3)Do you think that music journalists still have the influence to make or break an artists' career?

no. but it's possible maybe if they all agree on something (which is very rare these days) to raise something's profile significantly

4)In your view, has the development of the music press affected the credibility of the journalism?

hmmm, not sure i understand this. less and less reported journalism is going on within the music press now, especially as people do email interviews and so forth. but it was always somewhat erratic in terms of its standing as reported journalism, certaily in the UK very few music journalists had been through journalism courses

5) Do you think today's music press lacks substance and depth in its content?

there is such a wide sprawl of music journalism that it is hard to make a global statement. some of the writing nowadays is way more knowledgeable and authoritative in a certain sense that what you used to get in the UK music press in my day -- in part because so much more knowledge is available, on the web. we didn't have any resources like that in the 80s or early 90s -- just a few rock encycopaedias. but in some ways there is almost too much knowledge, getting in the way of an emotional reaction or some kind of take or stance that is bigger than the facts, that aims for truth

6) Given the corporate growth and globalization of the music industry do you feel that market constraints are limiting what a journalist can now write?

no, not particularly. the constraints come now with the way that pop stars and rock stars are cossetted by publicists and interview situations are more controlled. so maybe some of the randomness and fraternising that you used to get in the 70s -- with journos like nick kent being friends with rock stars -- that has gone. but that still exists with your more indie and underground type artists, they seem quite happy to converse with journalists and are often quite influenced by music criticism

7) Has the music press become nothing more than a cog in the industry's promotion machine?

again, depends on what level, what sector, you're talking about. i don't think so, but equally the industry -- and publicists -- have got very very canny about promotion, building a buzz, etc, -- but you know the music press is basically in the same business as the industry/PR, on some levels it's about hype. for me it's fine to hype things if they are actually of substance. you want to further the things you rate and believe in, and music journalism is the art of suasion and
excitement incitement

8) Taking into consideration the music industry's saturation of popular music, do you think that the music press has become a victim of its own success?

did you see the last ABCs for the UK? NME is down to 38 thousand.
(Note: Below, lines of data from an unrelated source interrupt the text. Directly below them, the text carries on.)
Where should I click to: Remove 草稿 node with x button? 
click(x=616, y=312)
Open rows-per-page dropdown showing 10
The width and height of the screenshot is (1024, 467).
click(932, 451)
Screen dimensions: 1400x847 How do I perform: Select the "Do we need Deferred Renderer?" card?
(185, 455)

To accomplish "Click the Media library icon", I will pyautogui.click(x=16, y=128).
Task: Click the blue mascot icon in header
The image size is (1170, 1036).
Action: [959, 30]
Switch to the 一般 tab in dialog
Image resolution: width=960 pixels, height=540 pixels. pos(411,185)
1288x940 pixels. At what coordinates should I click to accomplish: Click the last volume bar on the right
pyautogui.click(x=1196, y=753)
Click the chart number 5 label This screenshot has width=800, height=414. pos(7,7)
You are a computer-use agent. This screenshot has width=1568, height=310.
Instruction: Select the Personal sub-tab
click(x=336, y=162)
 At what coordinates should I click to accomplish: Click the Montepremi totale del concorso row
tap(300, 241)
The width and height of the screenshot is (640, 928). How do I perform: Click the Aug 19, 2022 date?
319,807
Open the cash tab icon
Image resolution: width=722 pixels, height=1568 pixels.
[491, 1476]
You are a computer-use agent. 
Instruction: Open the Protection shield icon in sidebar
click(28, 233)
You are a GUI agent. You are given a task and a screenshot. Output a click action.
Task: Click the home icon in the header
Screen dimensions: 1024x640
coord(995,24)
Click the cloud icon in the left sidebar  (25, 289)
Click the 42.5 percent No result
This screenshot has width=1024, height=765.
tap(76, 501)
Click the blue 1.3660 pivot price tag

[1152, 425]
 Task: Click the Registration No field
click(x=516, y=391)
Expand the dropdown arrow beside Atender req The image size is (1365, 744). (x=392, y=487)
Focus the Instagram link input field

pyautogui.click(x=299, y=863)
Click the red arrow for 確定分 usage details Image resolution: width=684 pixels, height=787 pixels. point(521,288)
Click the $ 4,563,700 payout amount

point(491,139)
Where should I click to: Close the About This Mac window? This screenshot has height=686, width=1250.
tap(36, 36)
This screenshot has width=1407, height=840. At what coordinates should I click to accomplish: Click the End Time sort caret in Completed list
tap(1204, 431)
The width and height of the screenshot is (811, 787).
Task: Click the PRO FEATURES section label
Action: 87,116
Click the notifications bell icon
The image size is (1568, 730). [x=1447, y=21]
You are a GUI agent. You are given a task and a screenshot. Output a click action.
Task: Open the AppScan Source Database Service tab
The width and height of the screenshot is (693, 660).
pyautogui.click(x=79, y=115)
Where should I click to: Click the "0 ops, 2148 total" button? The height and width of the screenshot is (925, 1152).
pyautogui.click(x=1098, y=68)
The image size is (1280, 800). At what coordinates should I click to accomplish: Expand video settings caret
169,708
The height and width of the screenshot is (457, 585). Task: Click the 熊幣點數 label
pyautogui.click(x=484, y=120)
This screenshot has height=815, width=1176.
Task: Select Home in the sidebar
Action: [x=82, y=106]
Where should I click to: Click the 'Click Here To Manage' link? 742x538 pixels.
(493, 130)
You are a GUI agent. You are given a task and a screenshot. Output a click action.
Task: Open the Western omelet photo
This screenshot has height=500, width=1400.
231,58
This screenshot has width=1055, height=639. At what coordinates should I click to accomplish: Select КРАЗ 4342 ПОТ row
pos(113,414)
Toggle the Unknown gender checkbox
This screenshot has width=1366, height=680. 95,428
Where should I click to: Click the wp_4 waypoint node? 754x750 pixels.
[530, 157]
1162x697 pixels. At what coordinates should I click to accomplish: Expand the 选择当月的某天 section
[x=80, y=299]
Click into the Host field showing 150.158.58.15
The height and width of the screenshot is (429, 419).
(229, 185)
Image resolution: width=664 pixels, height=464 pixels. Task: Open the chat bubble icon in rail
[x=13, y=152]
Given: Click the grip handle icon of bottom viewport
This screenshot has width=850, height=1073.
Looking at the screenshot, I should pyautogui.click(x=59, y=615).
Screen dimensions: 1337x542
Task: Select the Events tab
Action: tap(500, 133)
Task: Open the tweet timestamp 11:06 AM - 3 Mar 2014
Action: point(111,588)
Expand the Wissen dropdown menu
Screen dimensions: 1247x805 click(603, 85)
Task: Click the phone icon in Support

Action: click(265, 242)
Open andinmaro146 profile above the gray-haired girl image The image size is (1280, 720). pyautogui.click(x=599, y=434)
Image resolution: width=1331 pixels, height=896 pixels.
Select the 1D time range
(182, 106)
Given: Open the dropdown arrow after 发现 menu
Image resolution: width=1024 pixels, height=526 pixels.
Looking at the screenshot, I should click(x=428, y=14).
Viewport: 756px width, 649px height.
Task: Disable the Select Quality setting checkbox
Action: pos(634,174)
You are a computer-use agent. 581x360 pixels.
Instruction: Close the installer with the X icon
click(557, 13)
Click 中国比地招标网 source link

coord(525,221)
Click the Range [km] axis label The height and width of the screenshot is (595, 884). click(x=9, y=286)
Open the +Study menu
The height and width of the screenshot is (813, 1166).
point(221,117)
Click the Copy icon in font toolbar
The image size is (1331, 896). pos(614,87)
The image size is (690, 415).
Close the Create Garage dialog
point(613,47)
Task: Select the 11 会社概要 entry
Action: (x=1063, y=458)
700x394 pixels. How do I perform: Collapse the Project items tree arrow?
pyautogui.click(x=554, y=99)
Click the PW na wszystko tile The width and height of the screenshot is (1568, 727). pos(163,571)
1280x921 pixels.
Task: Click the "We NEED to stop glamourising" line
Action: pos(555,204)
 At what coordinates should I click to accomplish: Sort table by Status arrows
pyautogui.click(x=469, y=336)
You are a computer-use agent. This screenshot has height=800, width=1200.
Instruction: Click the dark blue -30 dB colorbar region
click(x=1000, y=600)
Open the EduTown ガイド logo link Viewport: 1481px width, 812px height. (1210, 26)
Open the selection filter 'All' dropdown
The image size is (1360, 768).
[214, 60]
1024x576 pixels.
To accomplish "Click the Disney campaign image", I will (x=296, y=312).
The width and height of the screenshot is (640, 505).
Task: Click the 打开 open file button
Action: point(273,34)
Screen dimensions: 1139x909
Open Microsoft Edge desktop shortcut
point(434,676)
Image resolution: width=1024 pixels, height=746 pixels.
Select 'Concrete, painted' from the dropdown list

What success?!

9) What impact has the emergence of MySpace and other social networking sites had on music journalism?

Not sure. I guess we can be bypassed if you want, but it means a hell of a lot of work sifting through stuff. I think the press has a role still as a filter, and also as a meaning-maker. we can still find the significance, make connections, aggrandise it all.

10) Do you feel that blogs and the likes of Twitter are eradicating the need for professional music critics?

i think this relates to 9/, to some extent yes, but there were always fanzines and always fans engaging in critical discourse, and this was always part of the mulch that grew the meaning of music. now it's just more visible and accessible

11/ How have things changed since you have been involved in the industry, what is different?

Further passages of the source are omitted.